→ **GOAL OF THE EXERCISE**
Search the entries for the word "dropdown" and pull out each line that has it.

- Opening Delimiter -

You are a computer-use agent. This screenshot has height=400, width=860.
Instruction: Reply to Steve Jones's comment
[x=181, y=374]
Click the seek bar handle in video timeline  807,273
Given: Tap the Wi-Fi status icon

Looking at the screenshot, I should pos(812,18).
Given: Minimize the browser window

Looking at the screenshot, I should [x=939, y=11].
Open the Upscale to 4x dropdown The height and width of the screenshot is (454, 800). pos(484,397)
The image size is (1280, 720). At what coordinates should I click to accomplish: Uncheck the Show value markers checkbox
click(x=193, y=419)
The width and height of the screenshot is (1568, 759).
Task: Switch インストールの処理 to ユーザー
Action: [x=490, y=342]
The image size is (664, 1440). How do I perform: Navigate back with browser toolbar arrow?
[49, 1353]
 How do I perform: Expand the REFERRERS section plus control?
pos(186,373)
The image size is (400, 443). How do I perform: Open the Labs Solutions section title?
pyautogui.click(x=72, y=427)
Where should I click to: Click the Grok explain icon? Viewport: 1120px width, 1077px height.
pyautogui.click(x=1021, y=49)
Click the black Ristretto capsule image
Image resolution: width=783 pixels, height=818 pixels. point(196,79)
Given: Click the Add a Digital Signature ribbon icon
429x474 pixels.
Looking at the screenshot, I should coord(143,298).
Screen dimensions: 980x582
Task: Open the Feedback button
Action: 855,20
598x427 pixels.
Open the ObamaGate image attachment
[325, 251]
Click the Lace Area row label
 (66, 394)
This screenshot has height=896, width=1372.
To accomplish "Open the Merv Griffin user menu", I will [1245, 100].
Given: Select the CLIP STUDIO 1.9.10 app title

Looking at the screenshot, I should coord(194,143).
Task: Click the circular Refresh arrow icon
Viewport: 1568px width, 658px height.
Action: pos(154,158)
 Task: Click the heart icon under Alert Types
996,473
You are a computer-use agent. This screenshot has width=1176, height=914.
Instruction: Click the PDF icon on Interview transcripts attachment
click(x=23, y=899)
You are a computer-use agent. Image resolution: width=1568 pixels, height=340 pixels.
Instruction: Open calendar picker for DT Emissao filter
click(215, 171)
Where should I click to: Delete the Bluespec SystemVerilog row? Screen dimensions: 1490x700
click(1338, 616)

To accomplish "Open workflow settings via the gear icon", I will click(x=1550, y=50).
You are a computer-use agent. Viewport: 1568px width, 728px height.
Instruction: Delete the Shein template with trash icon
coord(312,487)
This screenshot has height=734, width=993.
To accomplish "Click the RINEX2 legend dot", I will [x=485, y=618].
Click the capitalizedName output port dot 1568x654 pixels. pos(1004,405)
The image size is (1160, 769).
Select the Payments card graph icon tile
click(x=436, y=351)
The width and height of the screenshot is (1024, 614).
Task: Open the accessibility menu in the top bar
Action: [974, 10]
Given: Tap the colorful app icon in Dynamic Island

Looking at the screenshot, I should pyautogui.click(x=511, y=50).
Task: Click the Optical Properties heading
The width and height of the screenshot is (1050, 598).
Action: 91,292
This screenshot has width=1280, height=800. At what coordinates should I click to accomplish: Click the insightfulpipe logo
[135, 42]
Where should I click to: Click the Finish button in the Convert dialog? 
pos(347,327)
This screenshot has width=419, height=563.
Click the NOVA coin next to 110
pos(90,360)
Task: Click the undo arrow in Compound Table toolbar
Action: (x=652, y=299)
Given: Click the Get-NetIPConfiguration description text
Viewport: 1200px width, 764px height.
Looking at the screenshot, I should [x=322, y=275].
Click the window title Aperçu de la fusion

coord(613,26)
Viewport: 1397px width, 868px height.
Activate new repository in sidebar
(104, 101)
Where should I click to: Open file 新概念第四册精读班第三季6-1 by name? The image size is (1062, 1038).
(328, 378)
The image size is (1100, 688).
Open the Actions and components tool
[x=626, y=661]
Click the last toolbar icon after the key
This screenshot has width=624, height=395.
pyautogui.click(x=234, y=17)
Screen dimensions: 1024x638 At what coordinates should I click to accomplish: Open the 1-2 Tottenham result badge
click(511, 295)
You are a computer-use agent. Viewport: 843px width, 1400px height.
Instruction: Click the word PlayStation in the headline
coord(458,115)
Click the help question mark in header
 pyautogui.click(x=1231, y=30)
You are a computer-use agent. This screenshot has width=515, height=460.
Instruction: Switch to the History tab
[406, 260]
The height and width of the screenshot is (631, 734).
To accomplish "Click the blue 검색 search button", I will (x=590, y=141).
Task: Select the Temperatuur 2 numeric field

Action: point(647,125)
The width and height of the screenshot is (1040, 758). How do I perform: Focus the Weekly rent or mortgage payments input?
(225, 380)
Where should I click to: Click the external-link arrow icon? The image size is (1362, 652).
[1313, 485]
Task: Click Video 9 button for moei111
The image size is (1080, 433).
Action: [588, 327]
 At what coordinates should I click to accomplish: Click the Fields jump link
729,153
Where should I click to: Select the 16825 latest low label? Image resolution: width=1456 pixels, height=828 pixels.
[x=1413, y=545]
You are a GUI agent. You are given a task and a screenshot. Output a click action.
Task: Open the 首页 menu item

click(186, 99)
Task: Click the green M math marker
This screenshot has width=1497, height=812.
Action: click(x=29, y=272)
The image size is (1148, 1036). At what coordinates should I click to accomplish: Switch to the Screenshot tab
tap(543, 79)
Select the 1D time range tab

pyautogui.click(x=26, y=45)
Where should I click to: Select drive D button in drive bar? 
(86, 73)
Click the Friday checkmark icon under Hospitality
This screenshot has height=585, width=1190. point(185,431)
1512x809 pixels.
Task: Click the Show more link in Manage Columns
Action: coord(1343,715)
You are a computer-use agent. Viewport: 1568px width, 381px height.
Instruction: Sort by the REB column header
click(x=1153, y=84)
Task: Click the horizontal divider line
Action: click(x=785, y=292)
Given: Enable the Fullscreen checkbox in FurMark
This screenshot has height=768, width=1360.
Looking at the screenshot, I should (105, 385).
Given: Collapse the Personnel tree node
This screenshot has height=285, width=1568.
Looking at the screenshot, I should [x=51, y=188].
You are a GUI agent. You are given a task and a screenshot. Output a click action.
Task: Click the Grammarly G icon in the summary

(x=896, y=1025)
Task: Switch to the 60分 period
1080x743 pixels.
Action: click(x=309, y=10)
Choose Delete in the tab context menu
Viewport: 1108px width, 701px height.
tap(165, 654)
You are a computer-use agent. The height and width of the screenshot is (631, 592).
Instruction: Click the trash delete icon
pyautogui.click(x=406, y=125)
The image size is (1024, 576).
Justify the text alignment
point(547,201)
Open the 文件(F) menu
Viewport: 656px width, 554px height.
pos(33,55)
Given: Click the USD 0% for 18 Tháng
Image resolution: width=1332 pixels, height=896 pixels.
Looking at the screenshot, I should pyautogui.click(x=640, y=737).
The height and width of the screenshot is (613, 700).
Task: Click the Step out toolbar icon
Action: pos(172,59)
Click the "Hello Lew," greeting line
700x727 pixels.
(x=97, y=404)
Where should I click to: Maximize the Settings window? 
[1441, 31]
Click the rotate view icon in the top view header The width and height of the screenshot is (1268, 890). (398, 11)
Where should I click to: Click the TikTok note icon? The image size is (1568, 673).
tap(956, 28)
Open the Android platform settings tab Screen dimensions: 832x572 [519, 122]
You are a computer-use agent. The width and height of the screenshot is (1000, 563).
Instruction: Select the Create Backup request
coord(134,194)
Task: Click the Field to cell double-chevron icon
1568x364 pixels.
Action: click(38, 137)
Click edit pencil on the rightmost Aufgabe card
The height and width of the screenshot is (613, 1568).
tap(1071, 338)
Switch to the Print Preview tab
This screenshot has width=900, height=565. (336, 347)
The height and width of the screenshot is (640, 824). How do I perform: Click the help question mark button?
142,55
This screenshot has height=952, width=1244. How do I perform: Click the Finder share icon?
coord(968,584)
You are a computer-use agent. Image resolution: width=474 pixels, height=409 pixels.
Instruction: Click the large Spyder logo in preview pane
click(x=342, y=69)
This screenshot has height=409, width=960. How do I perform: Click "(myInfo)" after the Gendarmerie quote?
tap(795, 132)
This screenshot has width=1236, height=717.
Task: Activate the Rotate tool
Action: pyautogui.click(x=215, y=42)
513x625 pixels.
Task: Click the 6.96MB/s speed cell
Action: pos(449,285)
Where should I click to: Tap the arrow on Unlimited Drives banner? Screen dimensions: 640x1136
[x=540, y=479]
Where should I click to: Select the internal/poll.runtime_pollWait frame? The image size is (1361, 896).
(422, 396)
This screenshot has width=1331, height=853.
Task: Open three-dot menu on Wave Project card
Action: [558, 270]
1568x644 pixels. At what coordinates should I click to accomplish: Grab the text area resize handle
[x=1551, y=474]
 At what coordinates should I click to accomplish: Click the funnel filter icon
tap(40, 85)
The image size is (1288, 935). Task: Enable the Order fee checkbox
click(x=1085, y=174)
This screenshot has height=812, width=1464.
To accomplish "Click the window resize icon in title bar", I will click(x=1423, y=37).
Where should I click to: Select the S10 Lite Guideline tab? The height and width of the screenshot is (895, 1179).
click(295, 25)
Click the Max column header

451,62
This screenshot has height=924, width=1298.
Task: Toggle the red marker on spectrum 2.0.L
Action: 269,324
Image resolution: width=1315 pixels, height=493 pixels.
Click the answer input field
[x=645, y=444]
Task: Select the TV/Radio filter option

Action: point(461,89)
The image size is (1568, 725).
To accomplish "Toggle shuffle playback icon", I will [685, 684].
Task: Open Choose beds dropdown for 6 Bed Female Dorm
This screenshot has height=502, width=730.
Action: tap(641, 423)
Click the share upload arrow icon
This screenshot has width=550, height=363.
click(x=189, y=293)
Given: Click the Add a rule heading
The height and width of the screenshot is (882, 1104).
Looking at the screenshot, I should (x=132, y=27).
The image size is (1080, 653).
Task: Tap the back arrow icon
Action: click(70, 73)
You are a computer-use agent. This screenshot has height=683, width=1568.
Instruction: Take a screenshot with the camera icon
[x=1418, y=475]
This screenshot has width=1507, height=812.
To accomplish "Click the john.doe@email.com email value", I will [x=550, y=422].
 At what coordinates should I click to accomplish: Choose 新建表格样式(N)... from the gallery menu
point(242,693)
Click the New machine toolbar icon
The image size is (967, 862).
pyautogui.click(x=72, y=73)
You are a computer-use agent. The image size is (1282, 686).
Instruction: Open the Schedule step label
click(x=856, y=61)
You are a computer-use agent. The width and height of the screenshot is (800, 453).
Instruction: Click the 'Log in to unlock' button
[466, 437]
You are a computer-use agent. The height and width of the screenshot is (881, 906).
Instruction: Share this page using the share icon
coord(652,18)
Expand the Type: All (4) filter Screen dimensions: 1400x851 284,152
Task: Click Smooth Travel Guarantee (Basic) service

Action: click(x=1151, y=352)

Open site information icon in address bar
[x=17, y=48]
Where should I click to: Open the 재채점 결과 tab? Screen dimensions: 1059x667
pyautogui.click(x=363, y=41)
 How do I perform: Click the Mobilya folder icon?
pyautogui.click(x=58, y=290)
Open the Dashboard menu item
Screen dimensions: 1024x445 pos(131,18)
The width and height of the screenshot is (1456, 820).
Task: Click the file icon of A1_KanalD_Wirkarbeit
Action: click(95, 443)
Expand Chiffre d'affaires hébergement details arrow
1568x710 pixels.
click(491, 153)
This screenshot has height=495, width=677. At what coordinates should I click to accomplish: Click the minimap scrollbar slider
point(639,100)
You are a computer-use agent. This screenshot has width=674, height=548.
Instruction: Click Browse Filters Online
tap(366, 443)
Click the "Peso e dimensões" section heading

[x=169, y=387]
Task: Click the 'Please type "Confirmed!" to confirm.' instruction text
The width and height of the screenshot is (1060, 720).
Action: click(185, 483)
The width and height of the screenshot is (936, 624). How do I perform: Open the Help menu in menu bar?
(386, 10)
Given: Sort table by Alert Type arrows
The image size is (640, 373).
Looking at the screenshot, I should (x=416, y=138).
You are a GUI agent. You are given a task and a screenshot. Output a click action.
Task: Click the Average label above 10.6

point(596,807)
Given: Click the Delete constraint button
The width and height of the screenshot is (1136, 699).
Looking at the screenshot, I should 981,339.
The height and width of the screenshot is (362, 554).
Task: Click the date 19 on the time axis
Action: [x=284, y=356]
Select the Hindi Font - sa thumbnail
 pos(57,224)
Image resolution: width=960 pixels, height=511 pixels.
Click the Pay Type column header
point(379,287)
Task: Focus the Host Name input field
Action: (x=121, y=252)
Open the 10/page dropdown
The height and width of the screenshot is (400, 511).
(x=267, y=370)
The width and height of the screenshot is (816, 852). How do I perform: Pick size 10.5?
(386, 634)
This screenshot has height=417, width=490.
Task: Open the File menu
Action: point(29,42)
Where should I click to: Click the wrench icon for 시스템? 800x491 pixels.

- Closing Delimiter -

→ **TASK RESULT**
Open the Upscale to 4x dropdown The height and width of the screenshot is (454, 800). pos(484,397)
Task: Open Choose beds dropdown for 6 Bed Female Dorm
Open the 10/page dropdown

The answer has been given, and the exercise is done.